Download App
16% Fine

Chapter 4: Four

Dimas POV

Aku masih berdiri menatapnya berlalu dari hadapanku. Motor matic berwarna biru putih yang hampir tiap hari berpapasan denganku di jalan tiap jam pulang kantor itu sudah pergi.

Aku menarik nafas panjang kemudian menghembuskannya perlahan.

Setidaknya sekarang aku tahu namanya. Ayu. Bukan nama yang special. Ada begitu banyak orang bernama sama tapi hanya 1 ini yang memberikan sensasi berbeda untukku.

Sebenarnya aku sudah tahu kalau dia itu bekerja. Aku bertanya hanya basa basi saja karena aku tidak tahu harus bagaimana memulai percakapan dengan gadis itu.

Namaku Dimas Nugraha. Aku bekerja di salah satu Dinas Pemerintahan di Manado. Baru 2 bulan memang. Tapi aku sudah jatuh cinta dengan kota ini. Apalagi setelah aku melihatnya sore itu.

Jalanan cukup ramai karena jam pulang kantor. Saat itu lah aku melihatnya di depan kantornya, dengan motor matic biru putih, mencoba menyeberang ke arah berlawanan dengan arah mobilku.

Dia sepertinya kesulitan karena lalu lintas cukup ramai. Tak ada yang mau mengalah. Dia mulai terlihat kesal. Pas saat itu mobilku sudah berada di depan kantornya. Aku berhenti untuk mempersilahkannya lewat. Dia terlihat senang. Dia tersenyum sambil mengangguk ke arah mobilku. Meskipun dia tidak bisa melihat jelas siapa yang ada di dalam mobil tapi dia tetap memberikan senyumnya sebagai ucapan terima kasih.

Saat itu aku terpana. Aku juga tidak tahu kenapa yang jelas ini pertama kalinya aku merasakan hal seperti ini.

Jujur saja aku cukup terkenal di kalangan wanita. Mungkin karena penampilanku, Ditunjang dengan latar belakang keluargaku, aku bisa mendapatkam wanita manapun yang aku mau. Tapi aku bukanlah orang yang mudah jatuh cinta, setidaknya sebelum aku bertemu Ayu.

Aku kenal dengan banyak wanita. Kebanyakan dari mereka yaa...seperti wanita kebanyakan. Tipe-tipe wanita sosialita yang hanya makan dedaunan supaya tetap langsing & memakai baju-baju kekurangan bahan dari brand ternama hanya untuk pamer.

Mereka gemar mengakui ku sebagai pacar, memamerkanku seperti barang pajangan di toko mahal. Aku tak masalah. Toh aku tak pernah menanggapi mereka dengan serius.

Entah sudah berapa orang yang kubuat patah hati. Tapi aku tak pernah merasa bersalah. Kan mereka yang mengaku-ngaku, bukan aku.
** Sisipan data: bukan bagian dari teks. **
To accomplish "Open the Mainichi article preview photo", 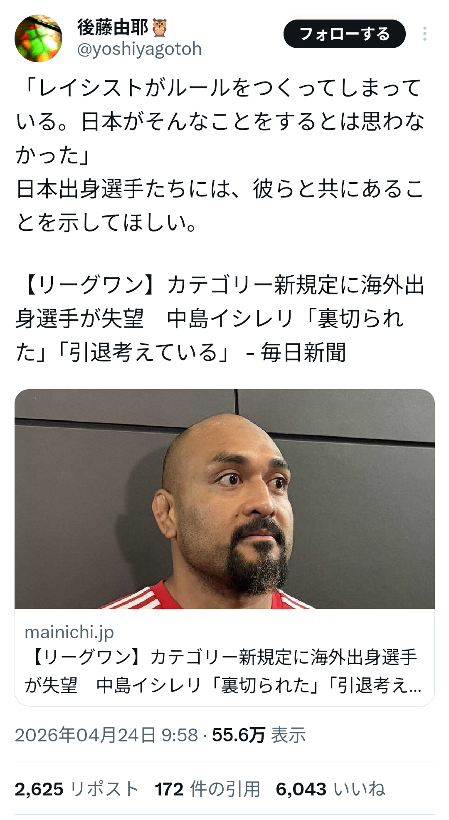I will 225,499.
Karena hal itu, aku di cap sebagai playboy. Lucu sekali.

Alasanku menyetujui untuk di mutasi ke sini pun karena aku sudah bosan dengan hidupku yang monoton di ibu kota. Jadi, saat dapat tawaran aku langsung mengiyakan meskipun harus diiringi derai air mata dari ibuku tercinta.

Aku anak ke 2 dari 2 bersaudara. Jadi, tahu sendiri bagaimana sayangnya ibu padaku, si anak bontot. Aku lahir di Jogja. Ibu orang asli Jogja sedangkan bapak dari Kalimantan. Entah bagaimana mereka bertemu.
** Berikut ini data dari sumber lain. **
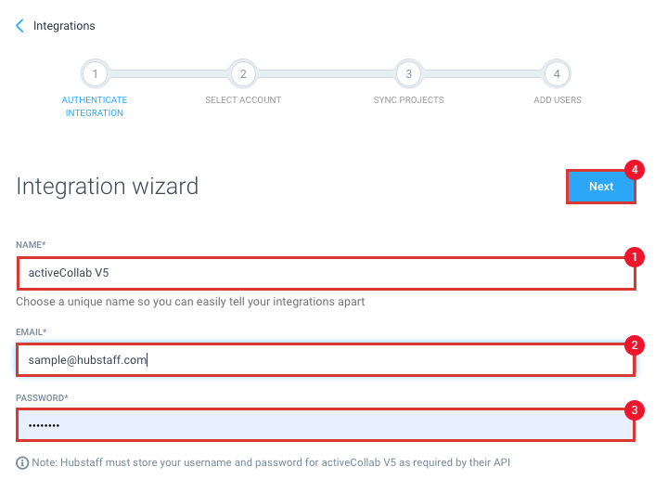Click the blue back chevron icon
The width and height of the screenshot is (655, 493).
pos(19,26)
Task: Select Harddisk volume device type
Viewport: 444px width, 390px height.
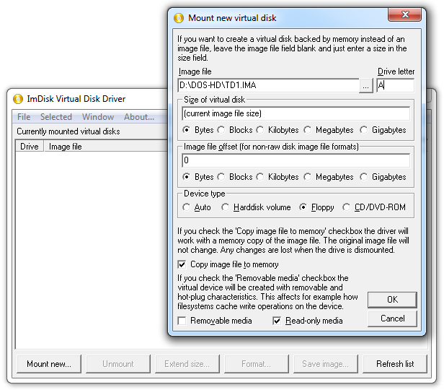Action: 226,207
Kakakku, mas bayu sudah menikah dan sekarang untuk sementara tinggal di Belanda. Mas bayu membantu menjalankan usaha bapak.

Sebenarnya bapak maunya aku bekerja di perusahaan bapak juga seperti mas bayu. Toh nanti perusahaan itu akan diwariskan ke kami berdua. Tapi aku ingin mencoba berdiri dengan kakiku sendiri. Jadi setelah lulus kuliah dan kembali ke Indonesia, aku langsung mendaftarkan diri untuk mengikuti tes CPNS.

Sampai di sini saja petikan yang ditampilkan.